L’instant philo / VIVA CULTURE : Le plaisir et la morale (Dimanche 19 mars 23)

Le rapport du plaisir à la morale est souvent conflictuel.  Combien de fois, la recherche du plaisir nous pousse-t-elle à nous émanciper sans beaucoup de scrupule et même, parfois avec jubilation, de nos obligations morales ? Sont-elles si nombreuses les personnes qui refusent de frayer avec l’immoralité dès qu’une délicieuse occasion se présente ? On comprend dès lors que certaines morales se méfient du plaisir comme du diable et multiplient les mises en garde et les interdits pour limiter son influence.

Pourtant il existe une doctrine morale – l’hédonisme -qui estime que le plaisir est le bien par excellence qui, seul, peut apporter le bonheur sur terre. Chez le philosophe Epicure, cette doctrine conduit à une « sobriété heureuse » et elle ne manque pas d’arguments.  Mais la forme la plus courante d’hédonisme chez les « bons vivants » pour lesquels il n’y a pas de mal à se faire du bien, a beaucoup moins de retenue et de tenue.

La complexité du rapport de la morale avec le plaisir mérite est telle qu’on a souvent le sentiment d’être placé devant un dilemme.
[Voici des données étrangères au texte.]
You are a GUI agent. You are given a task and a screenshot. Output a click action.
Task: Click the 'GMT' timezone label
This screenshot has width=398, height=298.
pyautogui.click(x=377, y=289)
En effet, quand on prend le plaisir comme guide, cela peut nous conduire dans des directions totalement opposées. Mais quand la morale condamne avec virulence le plaisir, on ne peut s’empêcher de trouver cela douteux, voire hypocrite. Les moralistes intransigeants sont, en effet, parfois si obsédés par la sexualité qu’il est difficile de les croire détachés de ce plaisir qu’il dénonce avec passion. Quelle place faut-il donc accorder au plaisir dans notre recherche d’une vie bonne ?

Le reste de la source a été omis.